== TASK TO CARRY OUT ==
Please repeat exactly, and only, the lines from the one containing "At what coordinates" through the end of the records below, with no pictures.

(Stored records)
....................

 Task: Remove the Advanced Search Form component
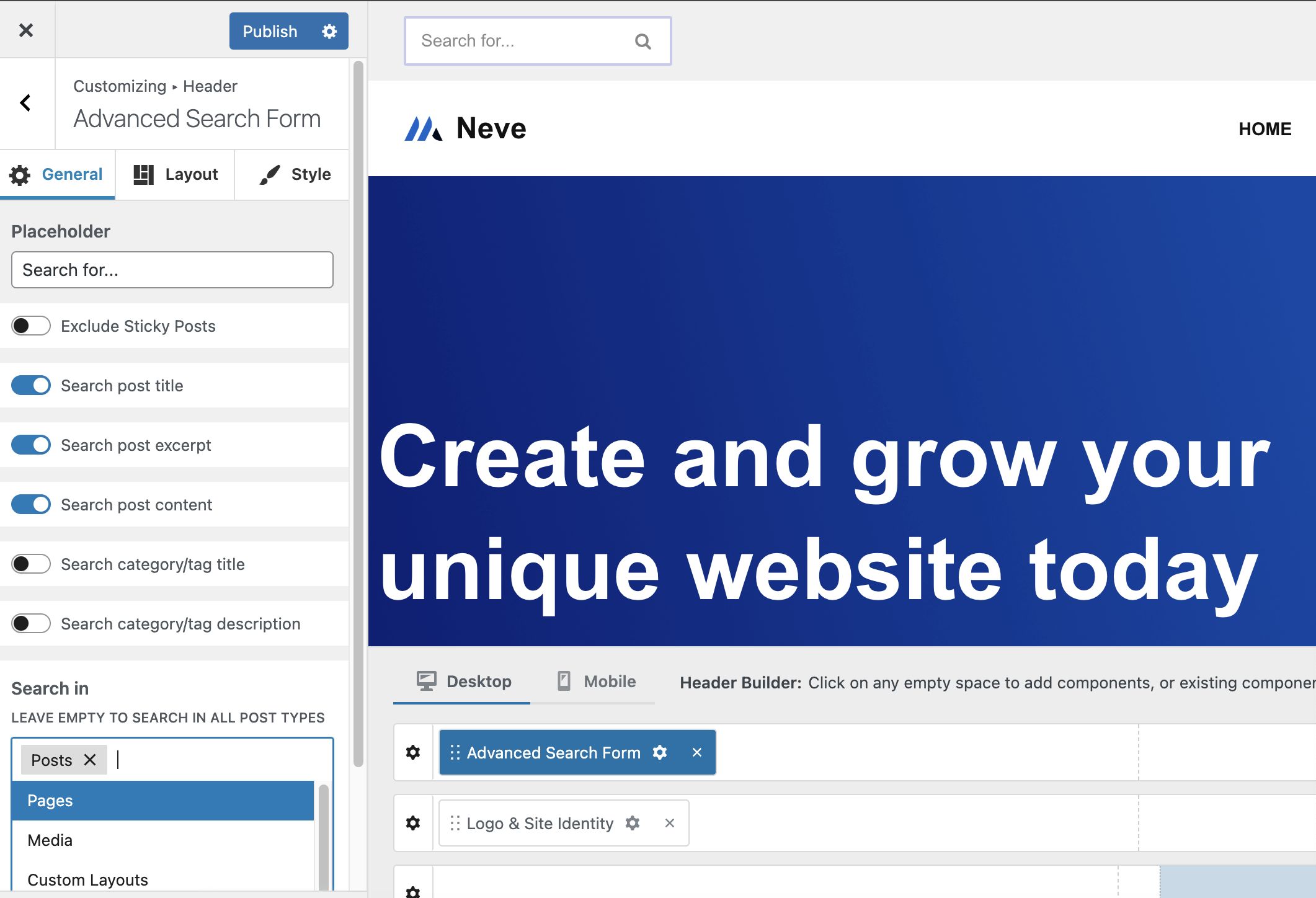697,752
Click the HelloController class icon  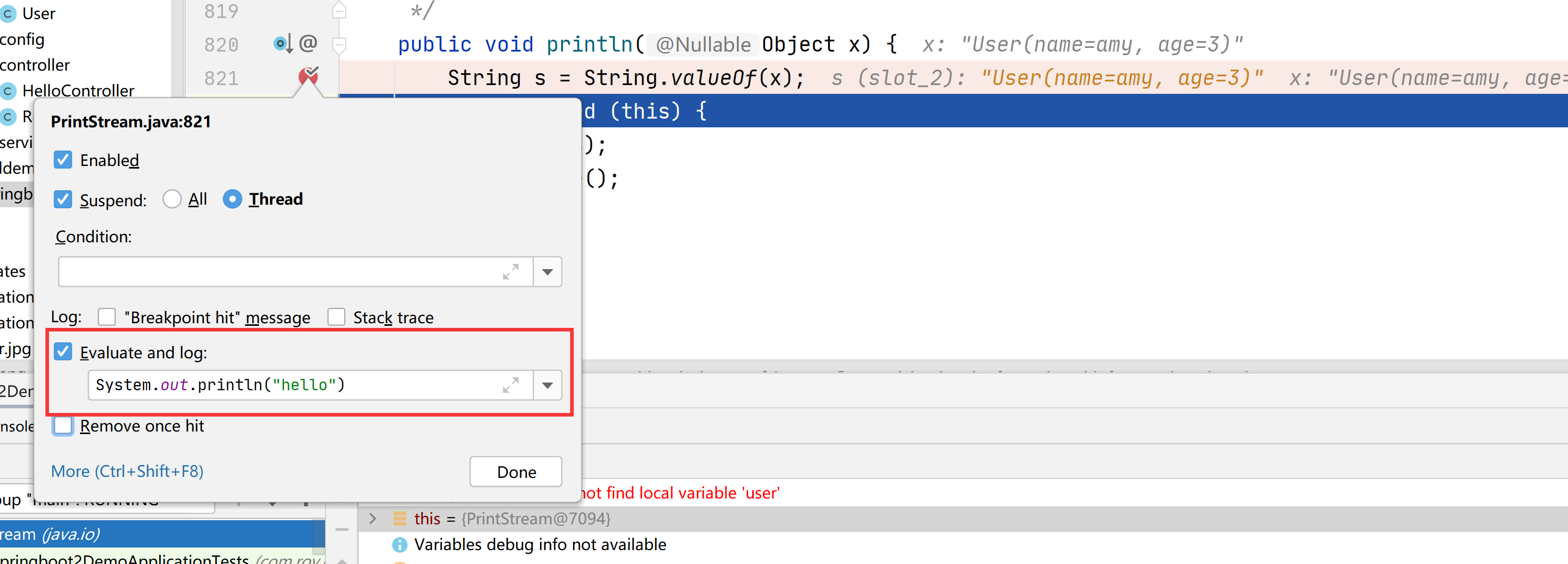click(8, 91)
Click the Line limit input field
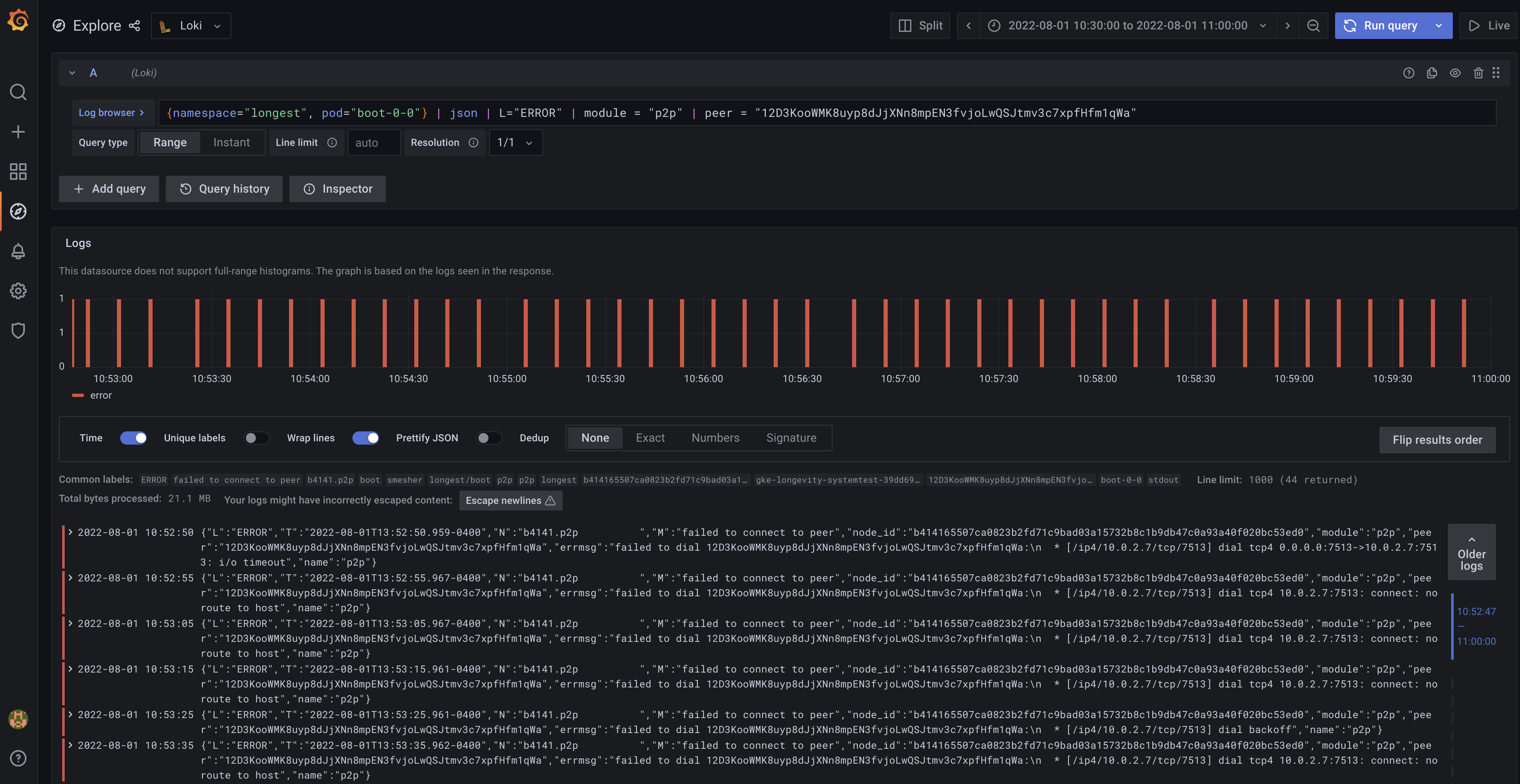Screen dimensions: 1520x784 point(374,143)
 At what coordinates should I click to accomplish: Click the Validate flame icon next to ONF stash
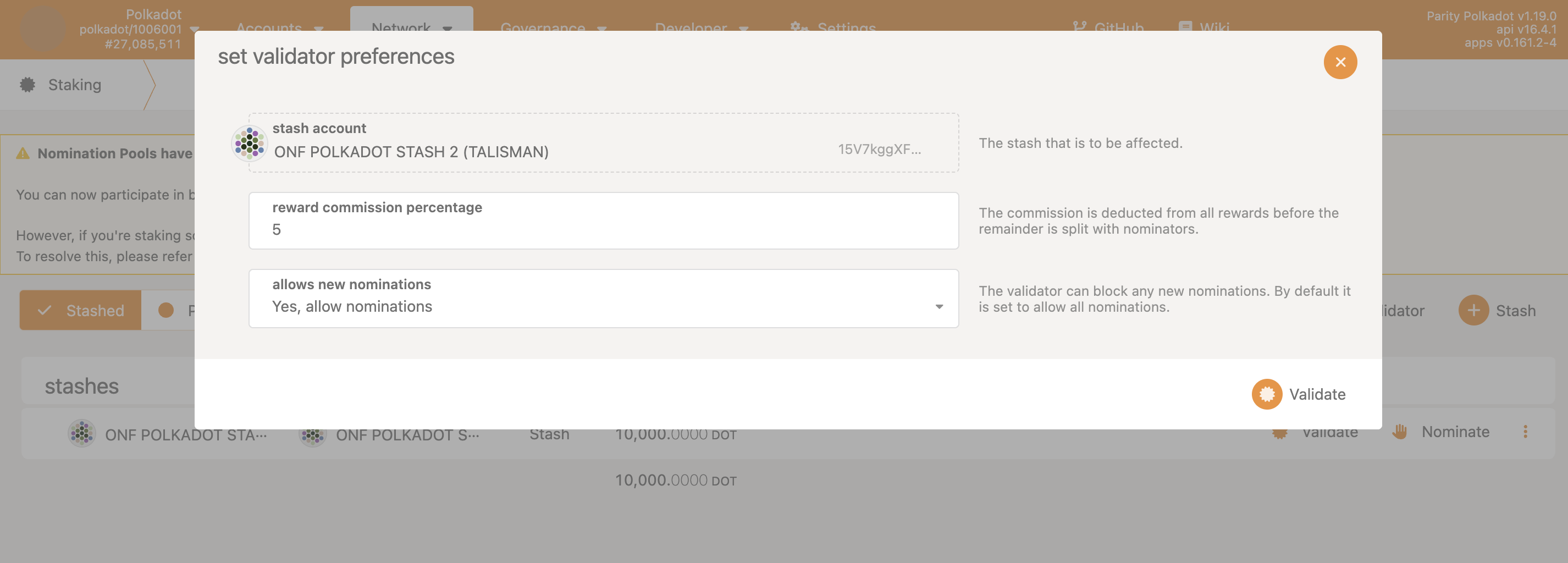[1279, 432]
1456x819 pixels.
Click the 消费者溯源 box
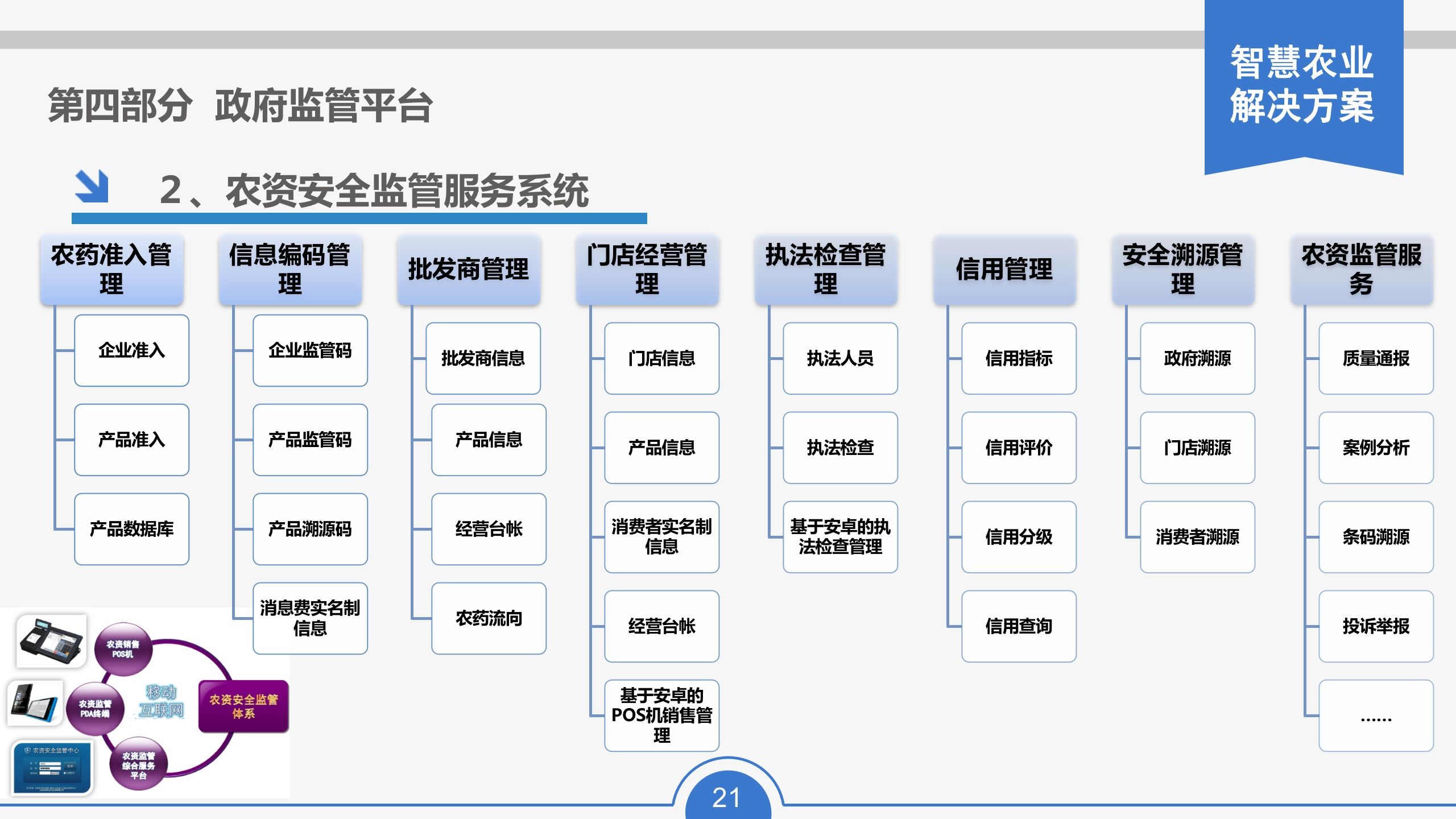[1197, 537]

....................

== ANSWER FOR THE TASK ==
 At what coordinates should I click to accomplish: Click the Validate flame icon next to ONF stash
[1279, 432]
1456x819 pixels.
Click the 消费者溯源 box
[1197, 537]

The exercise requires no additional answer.